Interestingly Ledig names the occasional Russian – is this to emphasise the humanity of the enemy and the wrongness of the German action?
There’s no comfort in these pages. This battle takes place in the summer of 1942.
Three days later, a cold wind from the sea sucked all the warmth out of the forests. The swamps started to steam. Mists hung eerily over the low ground. The mosquitoes were no longer a problem. Autumn was in the air.
You can feel the chill of the horrors to come right there.
This wasn’t a pleasant read but it was certainly a powerful one. Not a novel I would have picked up either, had Caroline not chosen it for her German Literature Month War and Literature readalong. I’m glad I read it even though it’s not uplifting in any sense.

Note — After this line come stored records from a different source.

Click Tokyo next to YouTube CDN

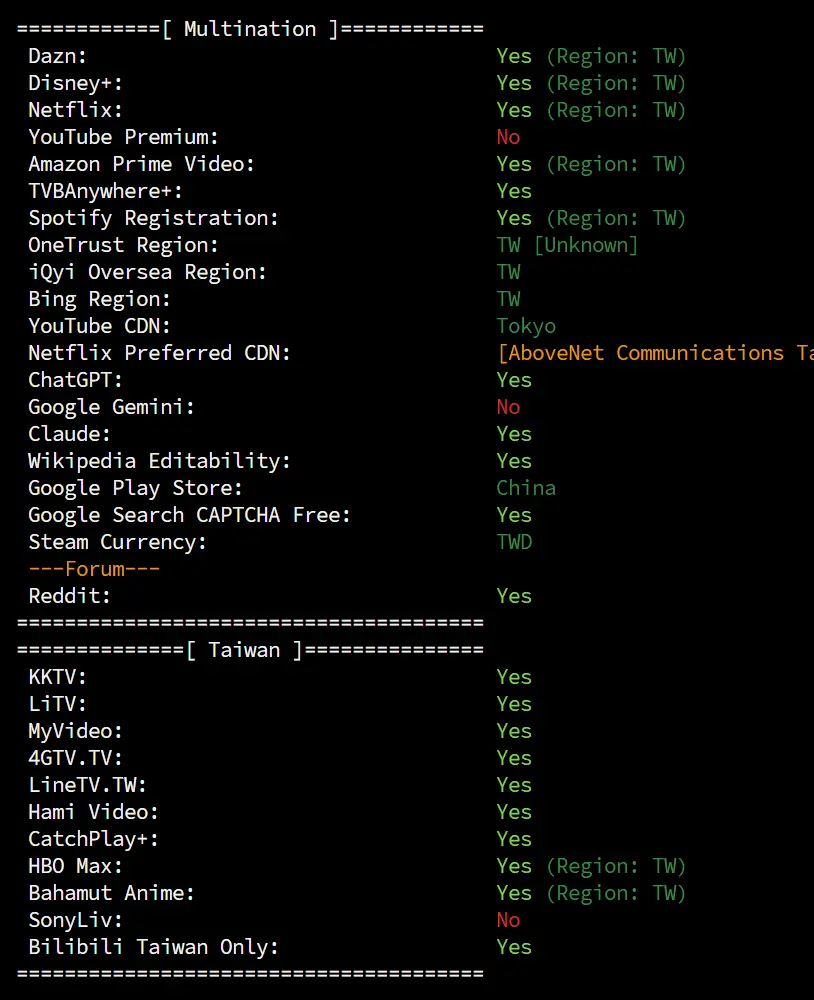point(526,327)

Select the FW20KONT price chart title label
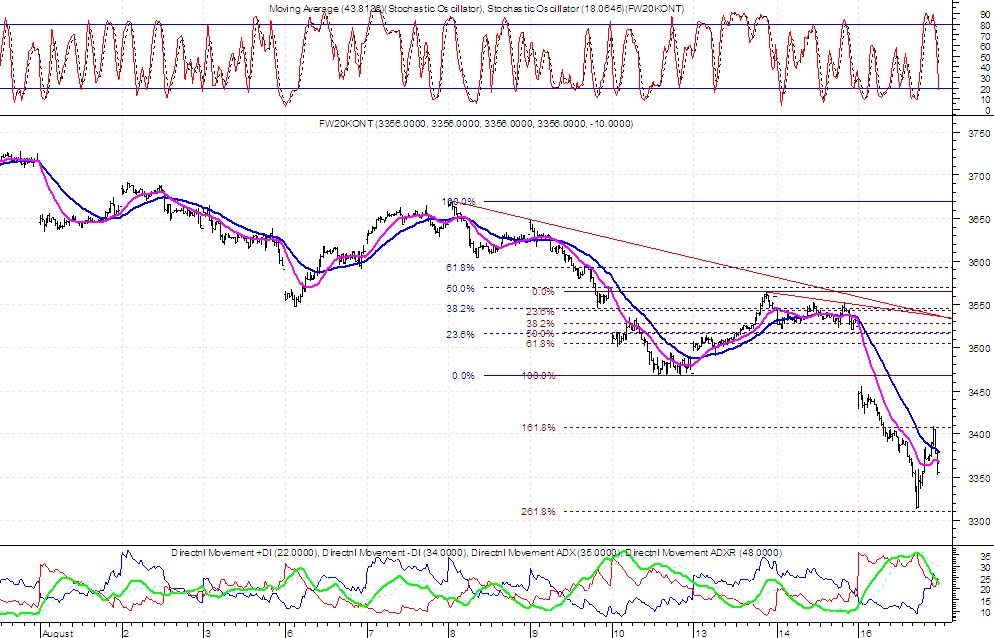click(474, 124)
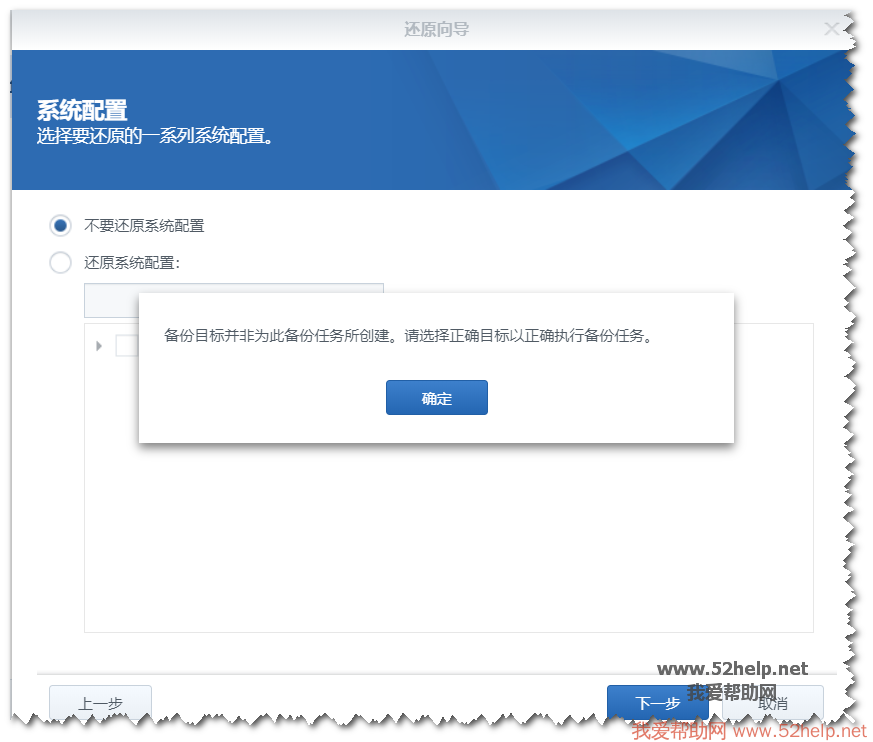Click the empty area of the configuration list
The height and width of the screenshot is (742, 873).
point(448,540)
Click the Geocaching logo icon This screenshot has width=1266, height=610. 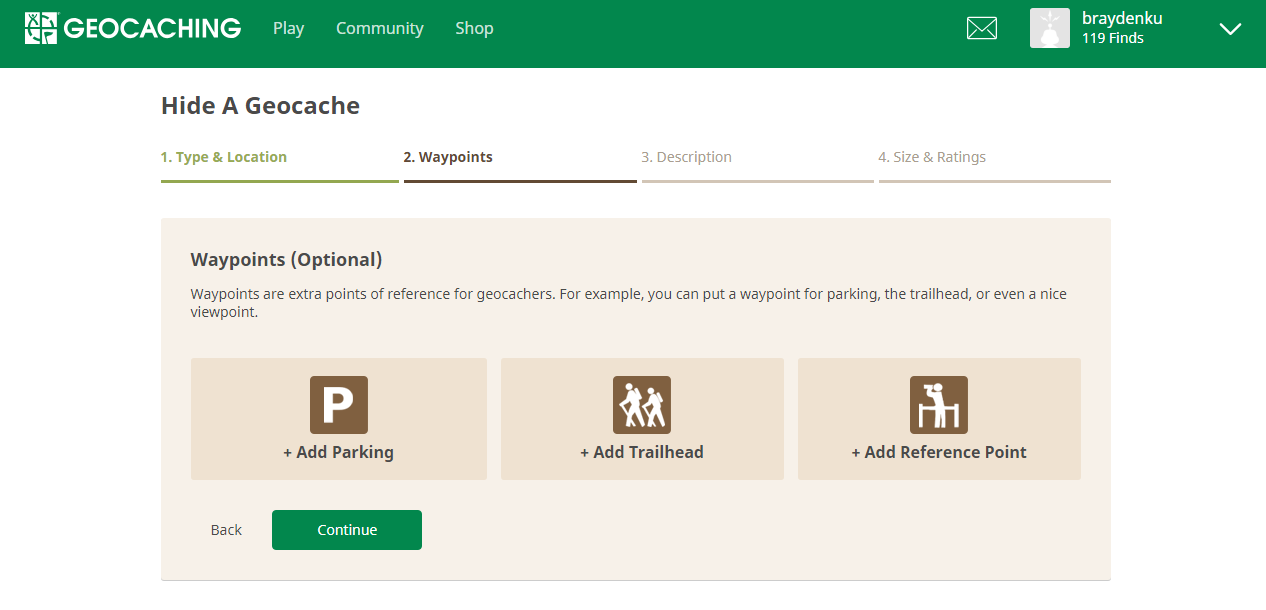point(41,28)
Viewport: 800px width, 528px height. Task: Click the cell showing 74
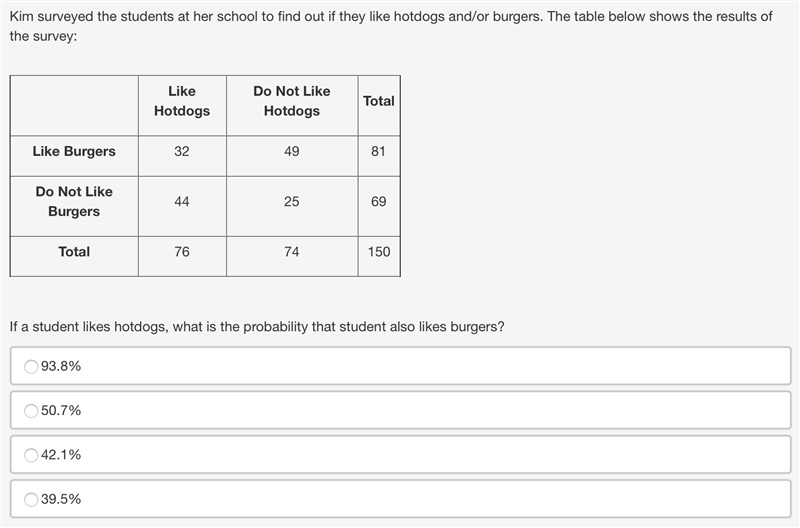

Why, given all the lessons of the past, do we persist in torturing ourselves with the insanity of war?
Other readalong reviews at Beauty Is A Sleeping Cat and Caravana de Recuerdos
Thanks for this great review. And sorry to put you through this. It affected me far less than some of our other choices but I might have blocked some of the pictures as it there were so many. The utter stupidity of the high command was shown so well. And how people are allequal when it comes to suffering.
I will read Payback as well. But – don’t worry – it will not be a future GLM choice. (I’ll publish next year’s list shortly and already chose a German title for next November). 🙂
I’ve been enjoying the discussion of this book very much, Lizzy, so I’m glad you and Caroline decided to include it for German Lit Month. I agree that the overload of strong imagery does tend to desensitize you by the end; I imagine this was one of Ledig’s intentions, but I also wonder whether the book might have been even stronger if he had allowed just a little more breathing room for his readers on occasion than he did. Who can say, though?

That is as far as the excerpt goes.